Congress once more took on the task of creating amendments within the crime bill that would not only suit the House and the Senate, but also take into account the amendments pressed by Reagan. In his memorandum of disapproval, Reagan expressed to Congress to present a new crime bill that, unlike that which was previously presented, would focus more on the details of bail and sentencing reform in addition to creating a way to deal with foreign and domestic drug efforts without creating a new bureaucratic agency.

Finally, in September of 1984, the House Judiciary Committee member Rep. Dan Lungren (R-CA) proposed attaching House Joint Resolution 5963— a major crime bill similar to one presented in a proposed Senate crime package that had not been approved— to House Resolution 648, an appropriations resolution for the fiscal year of 1985. This proposal was approved in a bipartisan vote on October 4th by the Senate. October 10th and 11th presented agreements from the House and Senate on conference reports for HJ Res 648, thus pushing it to President Reagan's desk to be signed into law on October 12th.

== Provisions ==

=== Sentencing Reform Act of 1984 ===
The Sentencing Reform Act of 1984 was a key act passed within the Comprehensive Crime Control Act of 1984. The previous standards for sentencing were lacking in detail, causing there to be sentencing disparity between judges. The finalized Sentencing Reform Act that was produced the U.S. Sentencing Commission, made up of members chosen by the President, to create guidelines to help combat the sentencing disparity. Though this Act did not fully revoke the ability of judges to stray from standardized sentencing, judges would now have to provide a written statement providing the details of why they decided to sentence differently for a case that also fell within the areas of the new sentencing act. Within the Sentencing Reform Act came the elimination of the parole system set to go into effect in 1991.

=== Bail Reform Act of 1984 ===
The Bail Reform Act of 1984 was an act passed under the Comprehensive Crime Control Act of 1984 that created new standards in the criminal justice system for setting pre-trial release and bail to defendants. Many of the goals for the 1984 act were to revise or tie up lose ends left on bail reform from the previously enacted 1966 Bail Reform Act. The new act established in 1984, allowed judges to determine if pre-trial detention would be enacted for a defendant based on the assessment in pre-trial hearings determining whether the defendant would be a danger to the community and if there was assurance of the defendant's later appearance in court if they were released. If the defendant was denied pre-trial release, the judge was required to provide the reason for denial in writing; written conditions of release were required if the defendant was granted pre-trial release. The 1984 act included the increased fines for a defendant found to be bail jumping. Further, defendants on pre-trial or post-conviction release who committed a crime and arrested would also have their bail revoked.

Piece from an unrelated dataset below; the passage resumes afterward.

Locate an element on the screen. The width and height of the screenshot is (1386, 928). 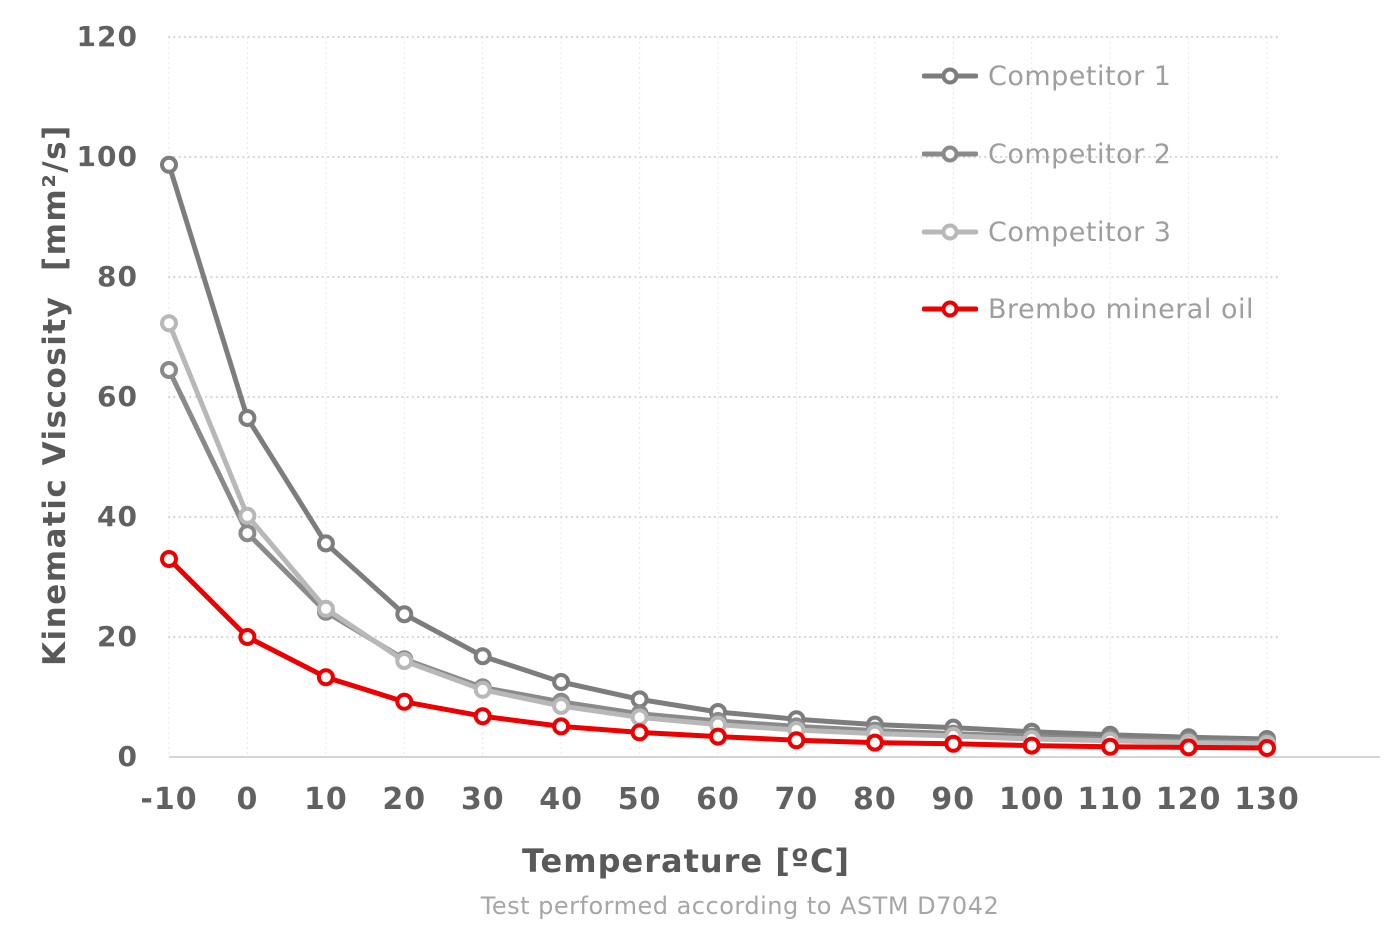
x-tick-label: 90 is located at coordinates (954, 800).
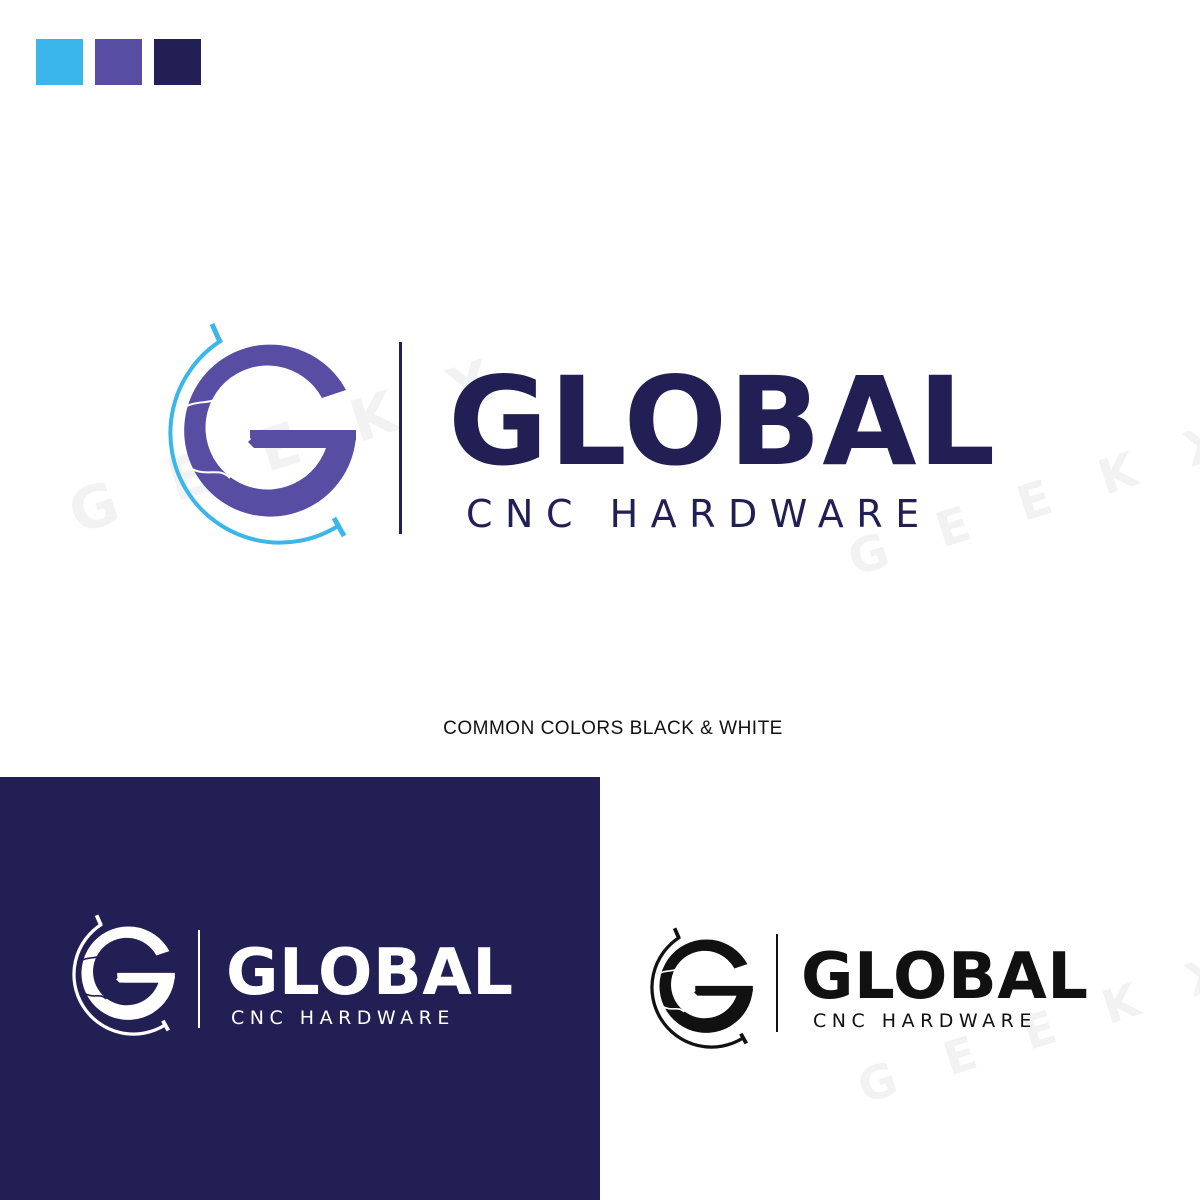 The height and width of the screenshot is (1200, 1200). I want to click on global-g-mark-color, so click(268, 433).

=== Insanity Defense Reform Act of 1984 ===
The Insanity Defense Reform Act of 1984 created a major change in previous legislature ranging from the legal definition of insanity to the handling of an insanity defense within the courtroom. The 1984 act require proof that a defendant's "severe mental disease or defect" caused them to be unable to understand the severity of their wrongdoing rather than the previous defense of the inability to understand the criminality of the defendant's actions. Furthermore, the 1984 act shifted the burden of proof to the defendant, who must show "clear and convincing evidence" of the meeting the legal definition of insanity. Previous legislature had placed the burden of proof on the prosecutor, who was required to show beyond a reasonable doubt the defendant of the case was unable to meet the standard in which they could be considered legally insane. New legislation in the 1984 act also barred the testimony of psychiatric experts from declaring specifics of mental illness the defendant may have had at the time of the crime, suggesting the cause or defense of the committed crime.